Yeah, yeah, I’ve got my home state on the brain today. A lot of shizzle’s been goin’ down lately in the Lone Star State and with its star athletes. Here’s a quick rundown:
Yao is out for the season with a stress fracture in his left foot. Which means Rocket fans are gonna be seeing a lot of Big ‘n’ Tall suits on display for the rest of the season, and not much else. Terrible news after coming off a 12 game win-streak. There’s no Booyao! coming out of H-town today, just boohoo.

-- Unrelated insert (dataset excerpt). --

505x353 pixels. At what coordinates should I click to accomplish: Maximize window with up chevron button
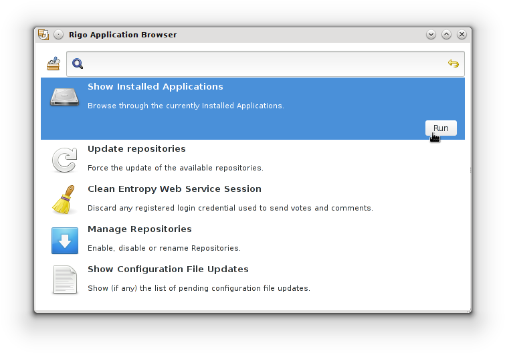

TRAPPED IN THE STEROIDS CLOSET
Duuuuude. The Roger Clemens steroids debacle has taken on a weird, R. Kelly-esque twist [oh shit], and I’m proposing a new name for this mess: TITJOB-GATE. Apparently, Congress has received photographic evidence of Clemens partying with Jose “Got More Juice than Jamba” Canseco in 1998, an event that Clemens, under oath, has said he did not attend. It has been alleged that Clemens first talked about doing ‘roids at this party, and that the 7-time Cy Young winner often openly reminisced about that night because his wife Debbie and Jose’s wife Jessica had compared TITJOBS. [titjobs...titjobs...titjobs...]
Oh, and raise your hand if you ever thought Andy Pettite would turn out to be not as dumb as he looks?
JUST KEEP BALLIN’, MAN
And, finally, some good news. Matthew McConaughey is stoned!!! And preggo!!! And people are buzzing about his Texas Longhorns taking the national title in basketball. Everyone is stoked, except for my family, who are all Aggies. But Mom, Dad…don’t you want to get on that dirty, greazy bandwagon (to the right)??? Hook ‘em Wooderson!!!